» **TO BE DONE**:
Format every line of the entries below as a numbered list, dropping blank lines. Leave the pictures out of the output.

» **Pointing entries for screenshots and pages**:
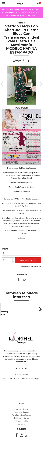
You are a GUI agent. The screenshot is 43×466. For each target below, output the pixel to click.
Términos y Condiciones (21, 433)
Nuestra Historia (21, 427)
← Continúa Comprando (28, 266)
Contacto (21, 442)
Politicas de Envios (21, 436)
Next (39, 318)
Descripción (21, 108)
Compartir (21, 274)
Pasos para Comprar (22, 430)
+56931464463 (21, 393)
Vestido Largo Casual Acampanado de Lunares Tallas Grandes (11, 330)
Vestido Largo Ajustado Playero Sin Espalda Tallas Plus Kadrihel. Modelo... (32, 330)
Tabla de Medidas (21, 439)
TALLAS (5, 249)
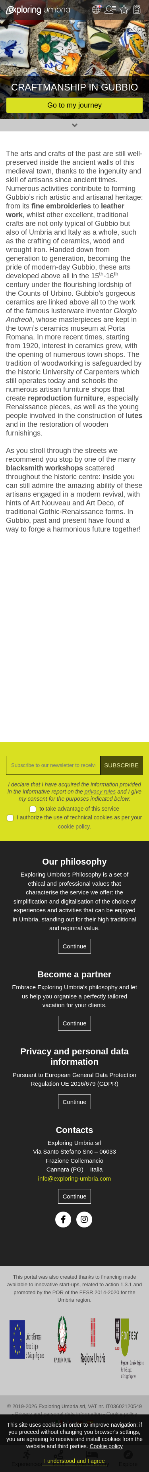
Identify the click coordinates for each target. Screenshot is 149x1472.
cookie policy (73, 826)
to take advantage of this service (79, 808)
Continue (74, 946)
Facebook (63, 1219)
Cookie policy (121, 1414)
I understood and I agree (74, 1461)
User (110, 9)
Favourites (124, 9)
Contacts (74, 1130)
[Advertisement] (74, 631)
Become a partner (75, 974)
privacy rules (100, 791)
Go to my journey (74, 105)
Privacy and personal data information (74, 1056)
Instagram (84, 1219)
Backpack (136, 9)
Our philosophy (74, 862)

» **RESPONSE TO THE EXERCISE**:
1. You are a GUI agent. The screenshot is 43×466. For each target below, output the pixel to click.
2. Términos y Condiciones (21, 433)
3. Nuestra Historia (21, 427)
4. ← Continúa Comprando (28, 266)
5. Contacto (21, 442)
6. Politicas de Envios (21, 436)
7. Next (39, 318)
8. Descripción (21, 108)
9. Compartir (21, 274)
10. Pasos para Comprar (22, 430)
11. +56931464463 (21, 393)
12. Vestido Largo Casual Acampanado de Lunares Tallas Grandes (11, 330)
13. Vestido Largo Ajustado Playero Sin Espalda Tallas Plus Kadrihel. Modelo... (32, 330)
14. Tabla de Medidas (21, 439)
15. TALLAS (5, 249)
16. Identify the click coordinates for each target. Screenshot is 149x1472.
17. cookie policy (73, 826)
18. to take advantage of this service (79, 808)
19. Continue (74, 946)
20. Facebook (63, 1219)
21. Cookie policy (121, 1414)
22. I understood and I agree (74, 1461)
23. User (110, 9)
24. Favourites (124, 9)
25. Contacts (74, 1130)
26. [Advertisement] (74, 631)
27. Become a partner (75, 974)
28. privacy rules (100, 791)
29. Go to my journey (74, 105)
30. Privacy and personal data information (74, 1056)
31. Instagram (84, 1219)
32. Backpack (136, 9)
33. Our philosophy (74, 862)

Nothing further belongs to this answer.